= Marten Schagen =

Marten Schagen (24 October 1700, in Alkmaar – 20 October 1770, in Utrecht) was a Dutch Mennonite bookseller, translator, journal editor and historian.

==Life==
He was born in Alkmaar, moving to Amsterdam in 1718 where he set up a bookshop. He was minister to the "Arche Noe" congregation there from 1727 to 1738. In 1741 he moved to Utrecht as minister to the Mennonite congregation there.

==Works==
Schagen published in 1732 a significant Dutch translation of Josephus by Adriaan Loosjes the Elder and Jan Lijnsz Rogge. In total he published around 70 titles. He also made 32 translations, mainly of theological works (from English and Swiss authors in particular) but also in science (Johann Leonhard Rost and Julius Bernhard von Rohr) and law (Jean-Jacques Burlamaqui). There were geographical works by Laugier de Tassy and Jonas Hanway.

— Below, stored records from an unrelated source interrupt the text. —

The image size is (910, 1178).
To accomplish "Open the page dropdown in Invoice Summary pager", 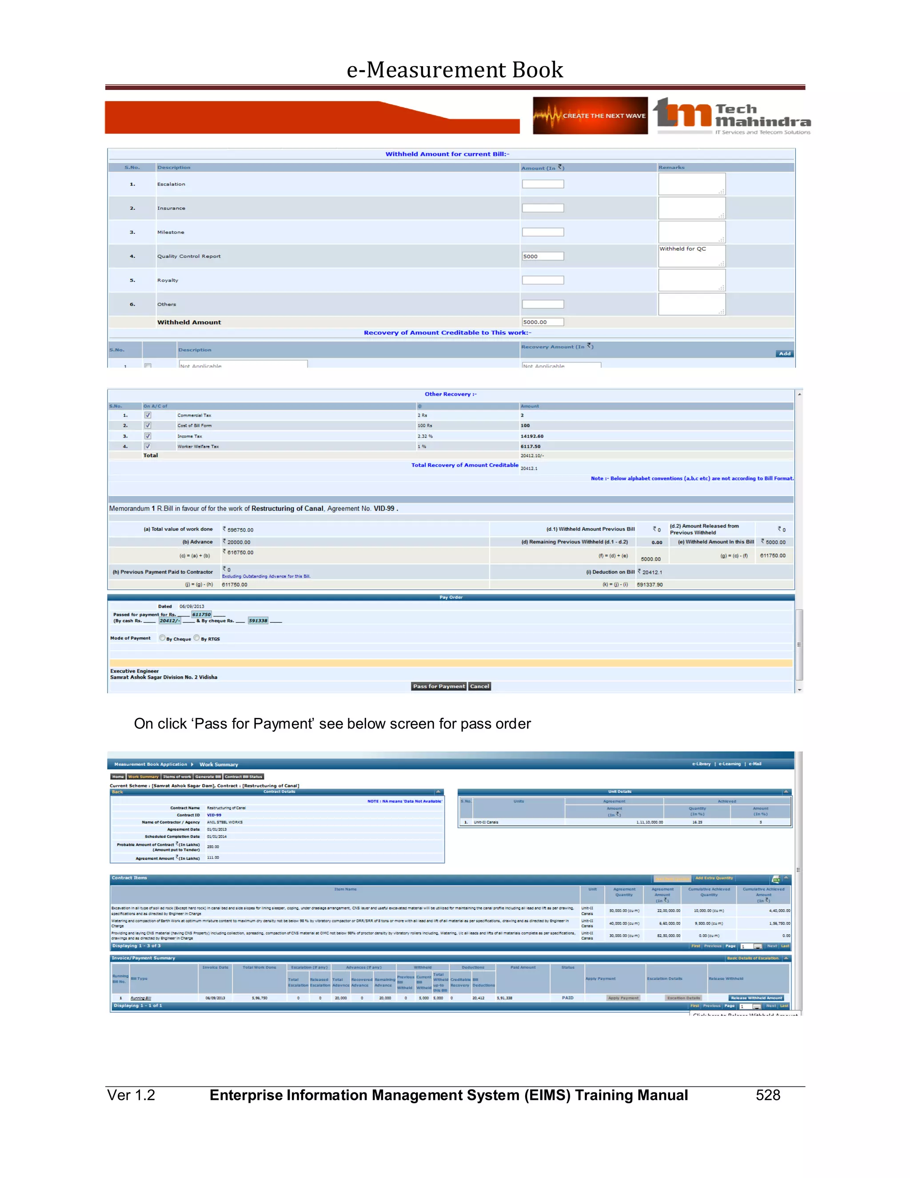I will (x=757, y=1006).

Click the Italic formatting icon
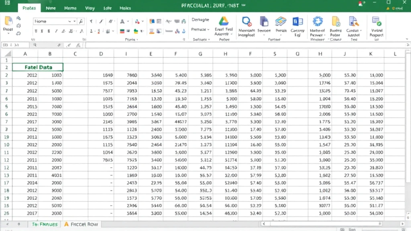click(56, 31)
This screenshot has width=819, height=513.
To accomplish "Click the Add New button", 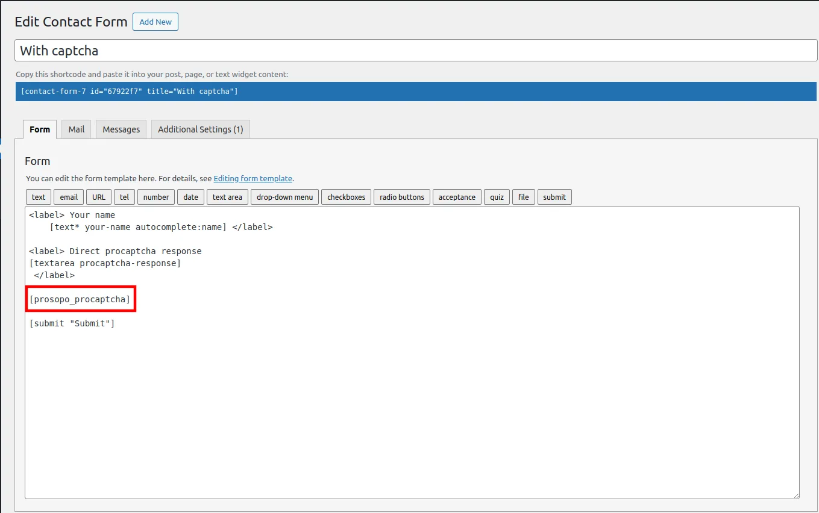I will 155,22.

Schagen's 1745 translation of the 1743 German history of the Mennonites by Simeon Friedrich Rues was a substantially improved edition and became a major work in the field.
His 1745 bibliography of Mennonite literature was also the only such early work that was free-standing. He collected Anabaptist literature, and wrote a work on the Waldensians.